Byline: MARY RIDDELL

Simon Schama may be the superstar of modern historians, but the image of the university don still clings to him. His dress shirt, greyish like skimmed milk, could have been through a thousand college boil washes. His jacket is rumpled. Perhaps he has never quite outgrown his past. Or maybe he read the description of himself as the Val Doonican of television history men and edited any hint of oiliness from his appearance.

Schama is the best-paid TV historian of all time after his last, [pounds sterling]3 million package deal with the BBC. In his view, he is worth it. 'It sounds ridiculously self-righteous, but it does make me feel, in a Jewish Calvinist way, that I've got to earn it.' His latest series, on art history, begins on BBC2 this month.

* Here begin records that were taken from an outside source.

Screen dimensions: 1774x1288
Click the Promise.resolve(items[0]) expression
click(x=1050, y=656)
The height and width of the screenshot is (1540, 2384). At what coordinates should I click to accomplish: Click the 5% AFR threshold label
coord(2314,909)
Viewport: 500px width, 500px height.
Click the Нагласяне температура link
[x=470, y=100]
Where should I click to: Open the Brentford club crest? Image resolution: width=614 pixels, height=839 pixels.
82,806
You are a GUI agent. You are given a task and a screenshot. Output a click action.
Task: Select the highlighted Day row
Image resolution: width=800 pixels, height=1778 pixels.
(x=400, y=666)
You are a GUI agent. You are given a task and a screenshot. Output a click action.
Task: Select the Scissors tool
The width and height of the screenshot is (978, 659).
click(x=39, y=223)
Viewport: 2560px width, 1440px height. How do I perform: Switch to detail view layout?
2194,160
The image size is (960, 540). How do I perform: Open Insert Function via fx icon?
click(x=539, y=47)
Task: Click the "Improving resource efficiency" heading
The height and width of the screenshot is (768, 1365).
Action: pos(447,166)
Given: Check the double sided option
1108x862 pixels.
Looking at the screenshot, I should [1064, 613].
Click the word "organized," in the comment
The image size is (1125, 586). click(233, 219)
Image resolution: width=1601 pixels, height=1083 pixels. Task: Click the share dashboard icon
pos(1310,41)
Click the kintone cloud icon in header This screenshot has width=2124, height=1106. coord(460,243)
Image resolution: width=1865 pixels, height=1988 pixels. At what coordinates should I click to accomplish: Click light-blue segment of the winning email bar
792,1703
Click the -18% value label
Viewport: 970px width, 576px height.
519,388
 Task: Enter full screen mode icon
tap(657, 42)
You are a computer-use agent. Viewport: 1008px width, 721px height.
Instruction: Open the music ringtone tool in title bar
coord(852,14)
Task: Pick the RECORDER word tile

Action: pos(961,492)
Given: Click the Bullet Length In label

In Power Of Art, he picks one masterpiece by eight great artists and weaves around each a story of an epoch. Some, such as Picasso's Guernica, will be familiar to many viewers. Others, such as Jacques-Louis David's Death Of Marat, are less well-known.

But all Schama has chosen carefully. His stories, like the History Of Britain series that first made him famous, have the power to beguile and charm. Whether Schama himself can boast such allure seems at first less certain, though he has calmed down since his early performances.

In particular, the arm-flailing that gave him the air of a non-swimmer drowning in the deep end of a pool has mutated into more subtle gestures.